MessageQueuePatterns

Message queues decouple service execution by introducing an asynchronous buffer between producers and consumers.

Core Message Broker Comparison

| Feature | RabbitMQ | Apache Kafka | AWS SQS |

|---|---|---|---|

| **Model** | Push (Broker manages state) | Pull (Consumer tracks offset) | Pull (Stateless API) |

| **Ordering** | Guaranteed per queue | Guaranteed per partition | FIFO queues only |

| **Throughput** | High (tens of K/sec) | Extreme (millions/sec) | Scales infinitely (managed) |

| **Durability** | Ephemeral or Persistent | Persistent (Distributed Log) | Durable (Replicated) |

| **Routing** | Complex (Exchanges/Bindings) | Simple (Topic-based) | Simple (Queue-based) |

Delivery Guarantees

1. **At-Most-Once:** Messages may be lost, never duplicated. (Rarely acceptable).

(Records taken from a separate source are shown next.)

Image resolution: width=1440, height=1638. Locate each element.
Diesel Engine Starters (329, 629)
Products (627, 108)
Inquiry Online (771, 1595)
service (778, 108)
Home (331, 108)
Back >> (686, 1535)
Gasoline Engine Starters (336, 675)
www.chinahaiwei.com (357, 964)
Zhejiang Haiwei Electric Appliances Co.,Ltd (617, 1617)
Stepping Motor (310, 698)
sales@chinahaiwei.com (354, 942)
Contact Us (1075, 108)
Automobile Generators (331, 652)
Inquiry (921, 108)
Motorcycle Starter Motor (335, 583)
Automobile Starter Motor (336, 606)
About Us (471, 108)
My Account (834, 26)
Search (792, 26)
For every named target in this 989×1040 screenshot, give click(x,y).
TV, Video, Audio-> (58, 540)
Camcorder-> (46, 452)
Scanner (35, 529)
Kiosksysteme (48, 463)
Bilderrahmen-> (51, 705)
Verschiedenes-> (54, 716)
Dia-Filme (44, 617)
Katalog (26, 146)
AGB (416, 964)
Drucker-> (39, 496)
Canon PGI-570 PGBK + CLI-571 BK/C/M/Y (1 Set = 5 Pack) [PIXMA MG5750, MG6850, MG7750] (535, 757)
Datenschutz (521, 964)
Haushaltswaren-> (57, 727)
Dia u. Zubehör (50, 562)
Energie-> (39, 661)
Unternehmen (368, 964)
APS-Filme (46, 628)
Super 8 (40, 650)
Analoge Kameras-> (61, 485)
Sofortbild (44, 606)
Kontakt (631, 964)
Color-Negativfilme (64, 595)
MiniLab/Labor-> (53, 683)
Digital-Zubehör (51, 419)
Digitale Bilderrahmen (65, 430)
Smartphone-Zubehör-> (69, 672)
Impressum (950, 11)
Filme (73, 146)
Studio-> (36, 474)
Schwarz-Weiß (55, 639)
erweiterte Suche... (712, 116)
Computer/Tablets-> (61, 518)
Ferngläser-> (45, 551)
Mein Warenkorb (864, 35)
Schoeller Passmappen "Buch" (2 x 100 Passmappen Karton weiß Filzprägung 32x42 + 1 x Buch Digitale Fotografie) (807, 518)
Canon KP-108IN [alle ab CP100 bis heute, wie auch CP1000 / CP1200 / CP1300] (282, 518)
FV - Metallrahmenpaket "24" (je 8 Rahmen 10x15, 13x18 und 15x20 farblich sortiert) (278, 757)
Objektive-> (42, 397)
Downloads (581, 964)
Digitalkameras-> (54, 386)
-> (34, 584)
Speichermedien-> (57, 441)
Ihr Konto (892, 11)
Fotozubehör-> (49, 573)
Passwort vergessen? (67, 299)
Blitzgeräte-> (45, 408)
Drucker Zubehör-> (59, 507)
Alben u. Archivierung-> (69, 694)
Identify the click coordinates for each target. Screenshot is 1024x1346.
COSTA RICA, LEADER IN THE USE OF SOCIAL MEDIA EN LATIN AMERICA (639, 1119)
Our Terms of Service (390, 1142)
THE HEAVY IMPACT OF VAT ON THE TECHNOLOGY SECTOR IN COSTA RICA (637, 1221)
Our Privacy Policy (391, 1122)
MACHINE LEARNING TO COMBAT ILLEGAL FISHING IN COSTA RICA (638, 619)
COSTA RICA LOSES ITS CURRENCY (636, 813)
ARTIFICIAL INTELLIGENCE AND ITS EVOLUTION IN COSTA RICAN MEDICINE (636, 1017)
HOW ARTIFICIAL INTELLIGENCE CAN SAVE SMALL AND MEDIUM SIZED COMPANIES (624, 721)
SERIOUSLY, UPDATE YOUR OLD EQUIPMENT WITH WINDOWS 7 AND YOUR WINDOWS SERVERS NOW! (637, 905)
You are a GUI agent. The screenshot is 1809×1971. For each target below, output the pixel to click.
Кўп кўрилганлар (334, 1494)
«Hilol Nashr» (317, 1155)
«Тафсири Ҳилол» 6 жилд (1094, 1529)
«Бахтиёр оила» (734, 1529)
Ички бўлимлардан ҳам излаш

2. **At-Least-Once:** Messages are never lost, but may be duplicated (e.g., if a consumer crashes before ACK). **Industry standard.**

- **Requirement:** Consumers must be **[Idempotent](IdempotencyPatterns)**.

3. **Exactly-Once:** Theoretically impossible in distributed systems without distributed transactions. Usually achieved via a combination of at-least-once delivery and deduplication at the consumer.

Poison Pills and Backoff Math

A **Poison Pill** is a message that causes a consumer to crash or fail repeatedly.

Dead Letter Queues (DLQ)

Messages that fail more than $N$times are moved to a DLQ for manual inspection. This prevents a single malformed message from blocking the entire pipeline.

Exponential Backoff

When a processing error occurs (e.g., DB is down), the consumer should delay the next retry to avoid a self-inflicted DoS.$$\text{Delay}_i = \text{base} \times 2^i + \text{jitter}$$*Jitter* is essential to prevent "thundering herd" synchronization across multiple workers.

Common Patterns

1. Work Queues (Competing Consumers)

Multiple workers pull from one queue. Each message is processed by exactly one worker. Used for horizontal scaling of job processing.

2. Pub-Sub (Fan-out)

One message is copied to$N$independent queues, each serving a different consumer group. Used for cross-service event notification.

3. Change Data Capture (CDC)

Streaming database transaction logs (via Kafka Connect/Debezium) into a queue. Used to maintain read replicas or search indices without modifying application code.

Operational Checklist

- **Monitor Queue Depth:** An increasing queue size indicates consumer starvation or a failure loop.

- **Set Visibility Timeouts:** Ensure the timeout is longer than the$P99.9$processing time to prevent duplicate deliveries during normal operation.

- **Enable DLQ Alerting:** Every message in a DLQ represents a failure that automated retries could not solve.

- **Limit Message Size:** Large payloads ($>256\text{KB}$) should be stored in object storage (S3), with only the URI passed in the message.